Testing Time: 3589.34s
  Skipped          :    47
  Unsupported      : 18923
  Passed           : 78429
  Expectedly Failed:   151
  Failed           :    47

BTW, this not my final build yet, because I’m going to build next all the projects (but libC), …but I don’t really know if these failures mean I shouldn’t use this for production, or if it could be considered “acceptable”.

Isn’t there a test suite whose purpose would be if the build can be trusted for production use?

Thanks!

I would consider whether the llvm binaries are intended to be “production ready” or not. As they are by their nature snapshots of the development at a certain time and there’s no commitment to iron out all failures in a release. Though we do our best.

It’s also not the stated responsibility of the people building those releases to go and fix all those things. I’ll take Armv7 as an example. We (Linaro, not speaking for llvm here) of course do our best to fix what we find and make sure that when a release branch is made, it’s as good as it can be. Ultimately though, the first priority is providing that snapshot and making sure it isn’t worse than last time.

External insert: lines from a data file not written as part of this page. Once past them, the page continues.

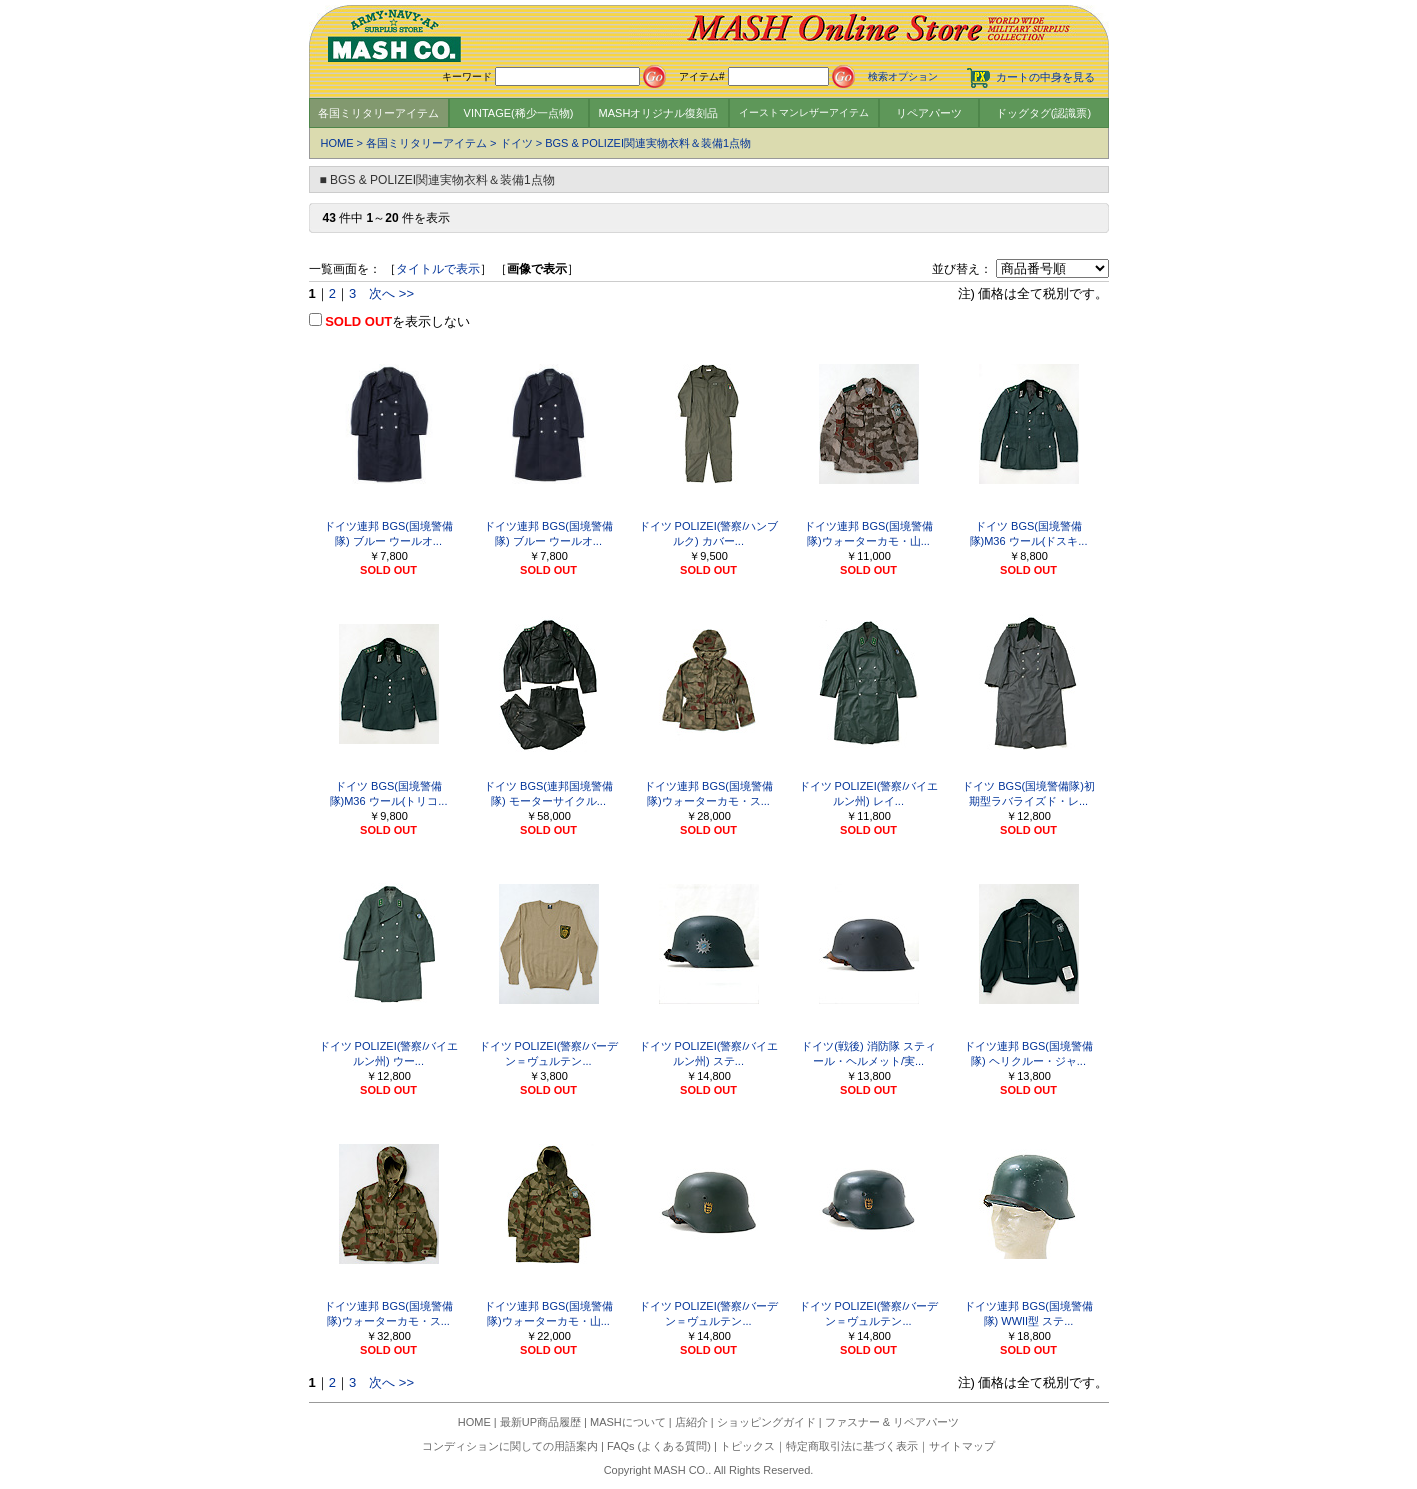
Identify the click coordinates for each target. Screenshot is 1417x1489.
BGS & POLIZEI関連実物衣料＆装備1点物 (648, 143)
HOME (337, 143)
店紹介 (691, 1422)
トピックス (747, 1446)
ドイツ (516, 143)
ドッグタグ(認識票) (1043, 113)
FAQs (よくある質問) (659, 1446)
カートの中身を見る (1045, 77)
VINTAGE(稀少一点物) (519, 113)
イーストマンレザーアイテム (804, 112)
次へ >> (391, 293)
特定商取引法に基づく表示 (852, 1446)
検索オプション (903, 76)
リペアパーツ (929, 113)
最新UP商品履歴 (540, 1422)
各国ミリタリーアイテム (378, 113)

Would we not upload a release if it was truly dire? Yes, we did that recently where we skipped a point release because we were waiting on fixes to be merged. The next build still had failures but vastly fewer and was functional.

We have also shipped Windows on Arm builds that many would not consider production ready due to missing features. Again the goal was to provide convenience not commit to a quality level.

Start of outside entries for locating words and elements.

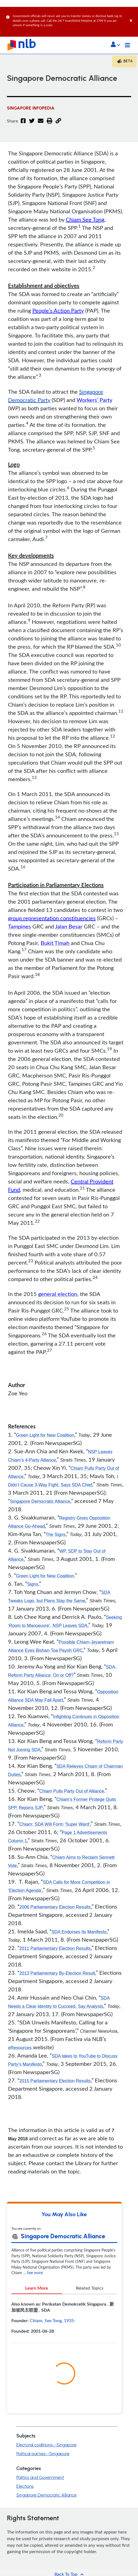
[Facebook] (23, 124)
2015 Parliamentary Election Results (55, 2081)
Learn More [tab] (36, 2288)
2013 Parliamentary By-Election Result (57, 1973)
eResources (20, 2047)
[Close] (133, 15)
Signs (32, 1584)
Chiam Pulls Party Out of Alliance (71, 1791)
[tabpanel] (64, 2319)
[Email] (40, 124)
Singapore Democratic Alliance (40, 1501)
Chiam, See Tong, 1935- (52, 2320)
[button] (115, 45)
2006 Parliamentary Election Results (55, 1907)
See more (35, 2272)
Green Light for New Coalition (45, 1435)
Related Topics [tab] (89, 2288)
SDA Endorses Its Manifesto (78, 1932)
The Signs (56, 1534)
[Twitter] (31, 124)
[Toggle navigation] (127, 45)
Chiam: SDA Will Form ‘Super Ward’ (54, 1824)
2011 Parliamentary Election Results (55, 1948)
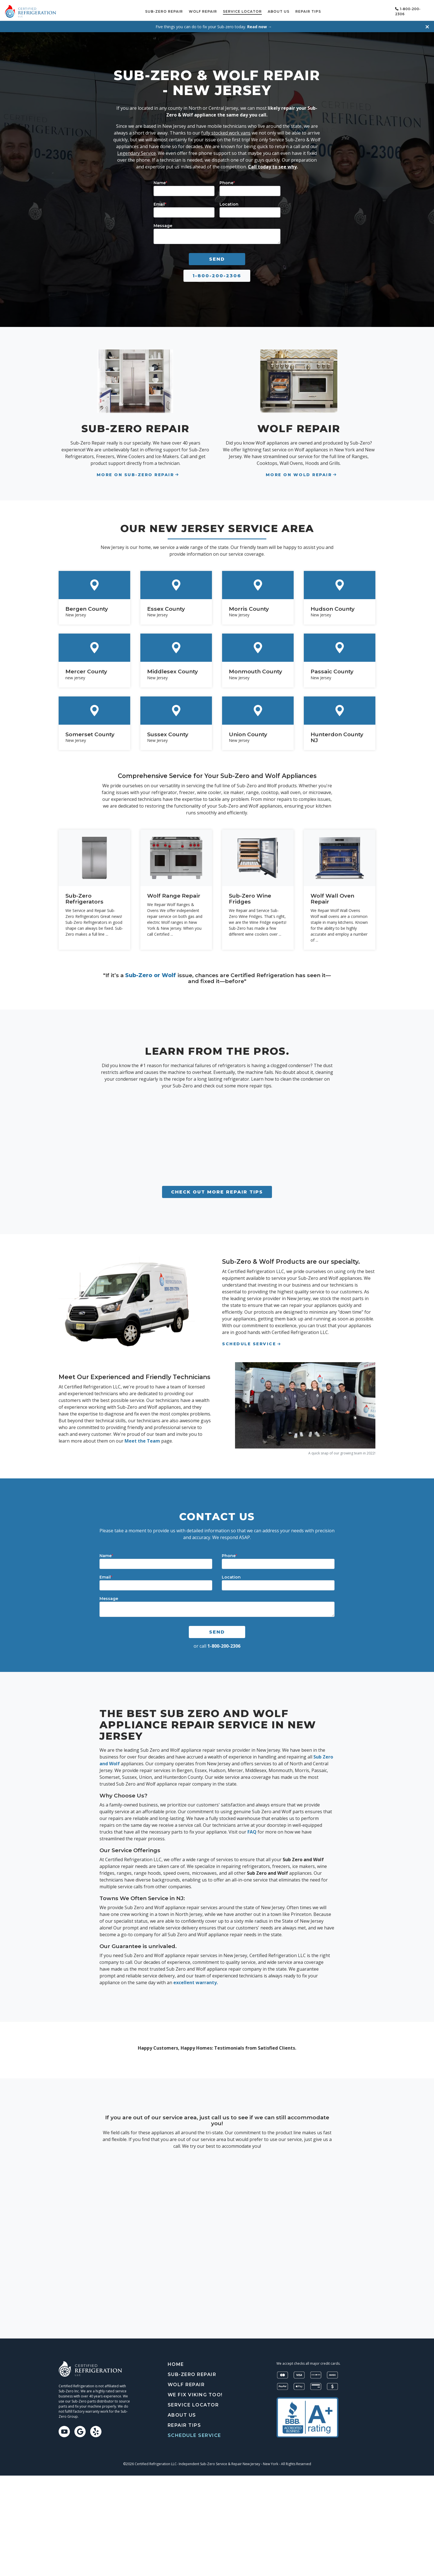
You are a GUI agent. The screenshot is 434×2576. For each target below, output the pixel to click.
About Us (296, 10)
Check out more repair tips (217, 1189)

By bringing your own definition of production, which I know is a hard question to answer.

If you were happy using the release of llvm x, you can probably use x+1 if the test results have not regressed on the platforms you consider important (I realise that is a chicken and the egg situation though, how does one choose x in the first place, but one has to start somewhere).

For Linux at least, I would start by looking at the major distros. If they ship clang x.y and don’t have a ton of their own patches, it’s probably good for most of what I do.

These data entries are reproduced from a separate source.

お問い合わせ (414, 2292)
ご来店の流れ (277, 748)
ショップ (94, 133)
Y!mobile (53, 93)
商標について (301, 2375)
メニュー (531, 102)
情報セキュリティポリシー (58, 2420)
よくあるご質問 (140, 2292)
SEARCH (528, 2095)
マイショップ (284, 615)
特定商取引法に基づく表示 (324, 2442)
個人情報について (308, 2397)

You will have to look at why they failed and decide if that bothers you. In my experience running buildbots, some tests are just sensitive to hardware resources. So running a buildbot on a server, fine, building a release on a limited local machine, you might get some contention issues.

Test failed because we ran out of threads? Probably not something to be worried about as long as it passed elsewhere.

In this specific case, perhaps there is something with universal builds and sanitizers running under emulation. I see that they are all x86_64 failures. It may be worth reporting as it could be an important issue.

If you want to do that you can either capture the whole log or there are ways to run tests individually. Then you can raises issues at Issues · llvm/llvm-project · GitHub.

Sort of. You can run the external GitHub - llvm/llvm-test-suite which contains whole programs and various conformance suites for C and Fortran. But again it’s just one part of whatever your definition of production ready is.

If you’d like to try that here is an example build bot that does it Buildbot, you can get the commands from the steps there.

I believe the release build script does run the test suite also.